» PASSAGE SHOWN:

A constant theme in Jesus’ teaching is His call for authenticity, for integrity and commitment, and His condemnation of hypocrisy. Gradually Jesus is revealing Himself as the Son of God, the Messiah. He is saying, here is the real thing – God’s true love of mankind

Jesus becomes the embodiment of the Ten Commandments, evidenced by His taking upon himself the bodily form of man - His becoming one of us. He commends those who are pure in heart, who follow the commandments of God. Those who practice their piety and faith, following the Law and the prophets, will naturally be lead to recognize Jesus for whom He is: the embodiment of the Law and the prophets.

As He appeals to His listeners, Jesus uses agricultural and pastoral images. He cautions His followers to beware of false prophets, of wolves in sheep clothing: the exploiter, the duplicitous, the four flusher, the one who preys upon the weaknesses of others. But how does one recognize one who is authentic and not a hypocrite? Jesus switches metaphors and speaks about good vines and good fruit. You know someone by the fruit of his/her labors: is there pride, hatred, anger, greed or abuse? Or is there love, charity, integrity, humility and faithfulness?

» APPLY WHAT YOU READ:
1. Rewrite the paragraph beginning "As He appeals to His listeners" in the reflection on Jesus' teaching as a brief list, keeping its main facts.
2. State whether each statement agrees with the reflection on Jesus' teaching, giving yes or no and quoting the deciding words: (a) Jesus uses agricultural and pastoral images. (b) Jesus reveals Himself as the Son of God all at once. (c) Jesus commends those who are pure in heart.
3. Copy the reflection on Jesus' teaching word for word from "As He appeals" to "humility and faithfulness?".

» INFORMATION SUPPLIED:
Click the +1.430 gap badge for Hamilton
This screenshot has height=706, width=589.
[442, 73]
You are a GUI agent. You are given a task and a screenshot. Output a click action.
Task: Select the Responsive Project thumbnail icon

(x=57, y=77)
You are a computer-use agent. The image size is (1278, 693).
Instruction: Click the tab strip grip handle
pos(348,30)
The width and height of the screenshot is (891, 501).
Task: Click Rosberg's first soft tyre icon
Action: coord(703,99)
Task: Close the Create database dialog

* * *

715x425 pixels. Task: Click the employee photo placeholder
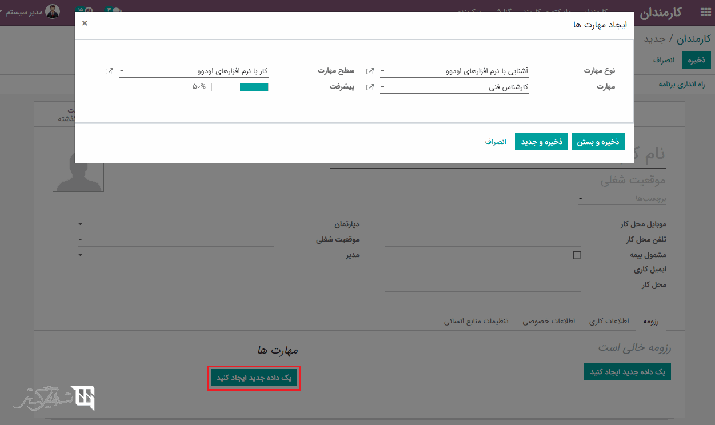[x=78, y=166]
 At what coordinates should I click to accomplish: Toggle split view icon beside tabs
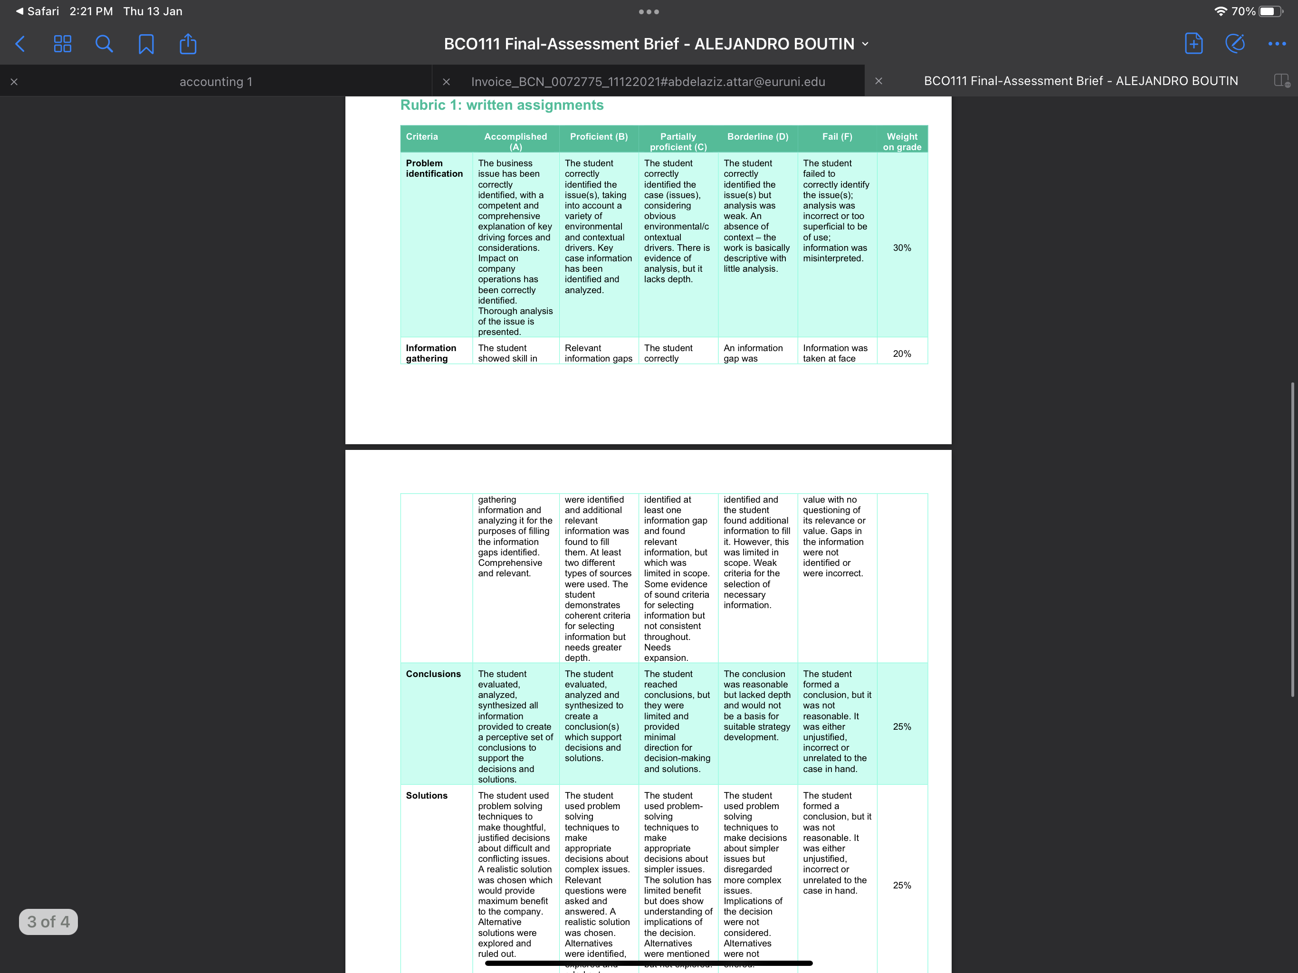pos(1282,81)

---

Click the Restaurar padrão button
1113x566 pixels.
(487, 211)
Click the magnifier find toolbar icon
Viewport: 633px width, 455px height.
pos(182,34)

» RESULTS BY TASK:
1.
- Jesus uses agricultural and pastoral images when appealing to His listeners.
- He warns His followers against false prophets, wolves in sheep clothing: the exploiter, the duplicitous, the four flusher, the one who preys on others' weaknesses.
- To show how one tells the authentic from the hypocrite, He shifts to the metaphor of good vines and good fruit.
- A person is known by the fruit of his or her labors: pride, hatred, anger, greed or abuse, or else love, charity, integrity, humility and faithfulness.

2.
(a) Yes: "Jesus uses agricultural and pastoral images"
(b) No: "Gradually Jesus is revealing Himself as the Son of God, the Messiah."
(c) Yes: "He commends those who are pure in heart"

3.
As He appeals to His listeners, Jesus uses agricultural and pastoral images. He cautions His followers to beware of false prophets, of wolves in sheep clothing: the exploiter, the duplicitous, the four flusher, the one who preys upon the weaknesses of others. But how does one recognize one who is authentic and not a hypocrite? Jesus switches metaphors and speaks about good vines and good fruit. You know someone by the fruit of his/her labors: is there pride, hatred, anger, greed or abuse? Or is there love, charity, integrity, humility and faithfulness?